*** Block opens ***
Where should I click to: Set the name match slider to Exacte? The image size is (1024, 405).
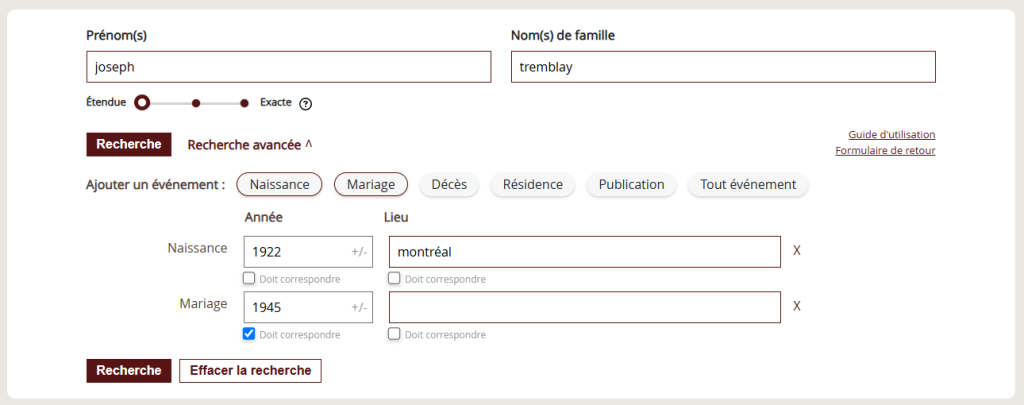click(x=244, y=103)
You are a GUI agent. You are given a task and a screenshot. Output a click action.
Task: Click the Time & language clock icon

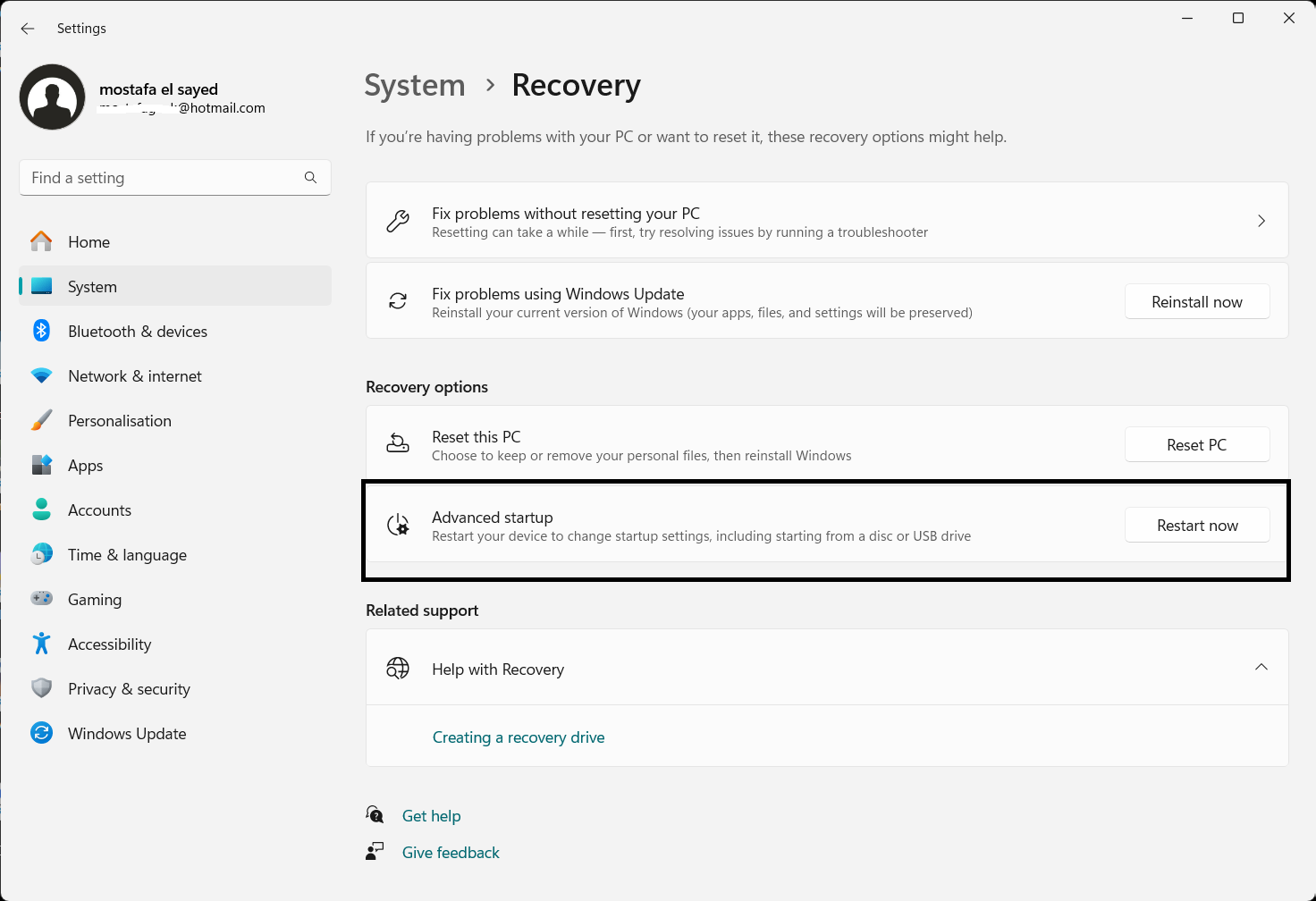pyautogui.click(x=41, y=554)
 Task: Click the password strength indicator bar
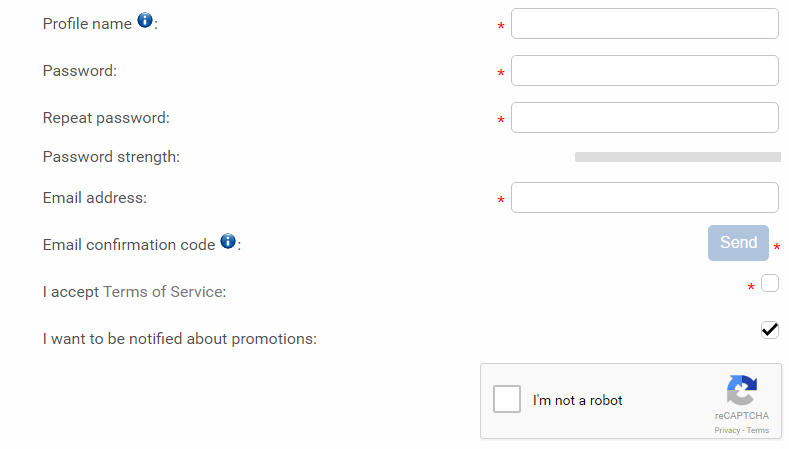(x=678, y=157)
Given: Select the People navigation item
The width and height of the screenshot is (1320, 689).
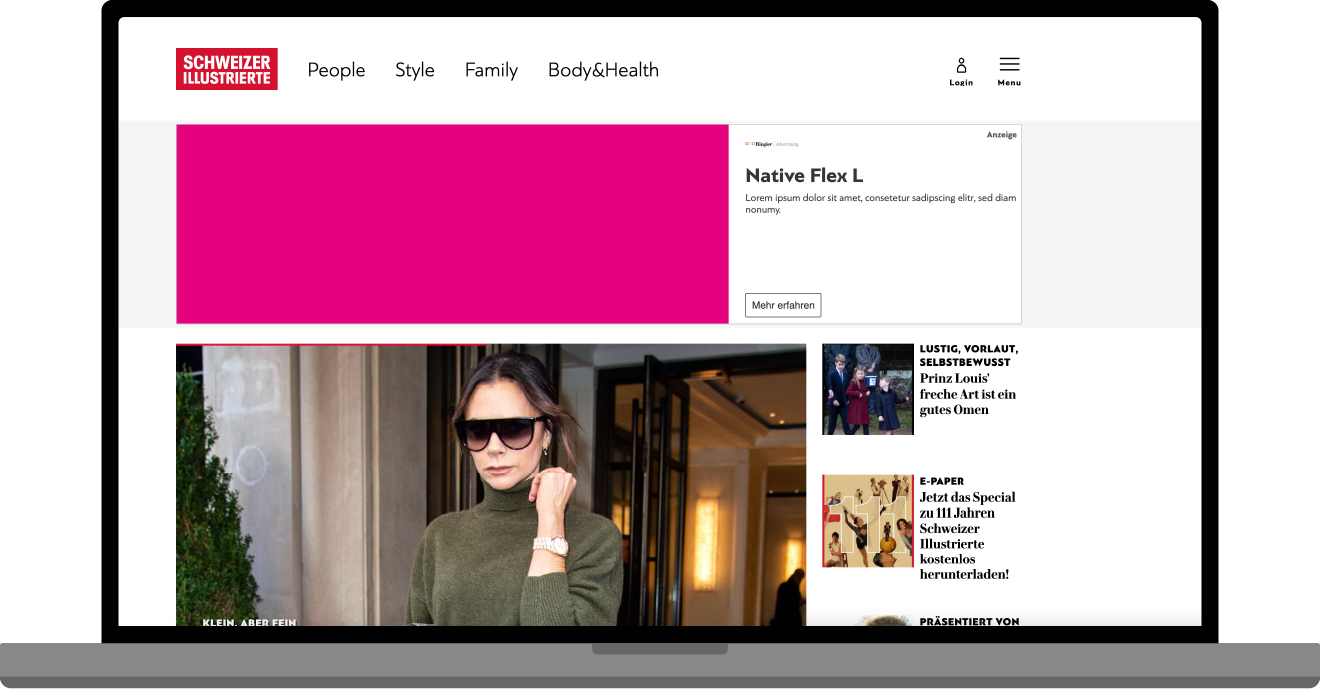Looking at the screenshot, I should 336,70.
*** Block closes ***
A faithful copy of every record is needed here. Leave the images out of it.

Where should I click to: Set the name match slider to Exacte? The image size is (1024, 405).
click(x=244, y=103)
You are a GUI agent. You are given a task and a screenshot. Output a click action.
Task: Click the Time & language clock icon

pyautogui.click(x=41, y=554)
 Task: Click the password strength indicator bar
(x=678, y=157)
Given: Select the People navigation item
The width and height of the screenshot is (1320, 689).
Looking at the screenshot, I should 336,70.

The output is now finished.